CTCF is considered as the most essential transcription factor regulating chromatin architecture and gene expression. However, genome-wide impact of CTCF on erythropoiesis has not been extensively investigated. Using a state-of-the-art human erythroid progenitor cell model (HUDEP-2 and HEL cell lines), we systematically investigate the effects of acute CTCF loss by an auxin-inducible degron system on transcriptional programs, chromatin accessibility, CTCF genome occupancy, and genome architecture. By integrating multi-omics datasets, we reveal that acute CTCF loss notably disrupts genome-wide chromatin accessibility and the transcription network. We detect over thousands of decreased chromatin accessibility regions but only a few hundred increased regions after CTCF depletion in HUDEP-2 and HEL lines, suggesting the role of CTCF in maintaining proper chromatin openness in the erythroid lineage.

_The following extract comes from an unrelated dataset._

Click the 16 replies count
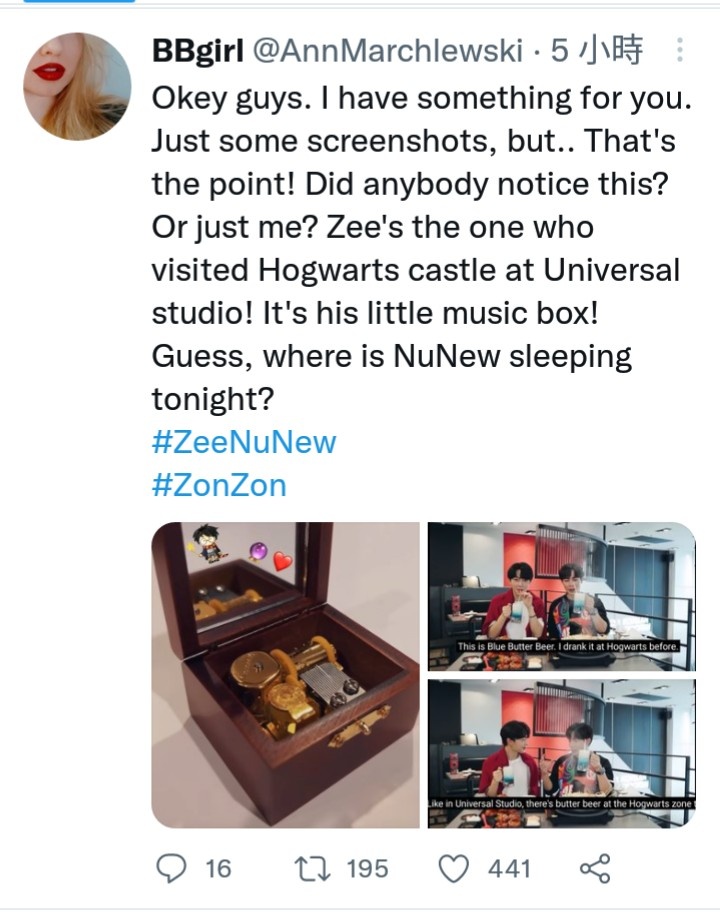The height and width of the screenshot is (913, 720). point(218,869)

CTCF depletion in the erythroid context notably disrupts the boundary integrity of topologically associating domains and chromatin loops but does not affect nuclear compartmentalization. We find erythroid lineage-specific genes, including some metabolism-related genes, are suppressed at immature and mature stages. Notably, we find a subset of genes whose transcriptional levels increase upon CTCF depletion, accompanied by decreased chromatin accessibility regions enriched with the GATA motif. We further decipher the molecular mechanism underlying the CTCF/GATA2 repression axis through distal non-coding chromatin regions. These results suggest a suppressive role of CTCF in gene expression during erythroid lineage specification. Our study reveals a novel role of CTCF in regulating erythroid differentiation by maintaining its proper chromatin openness and gene expression network, which extends our understanding of CTCF biology.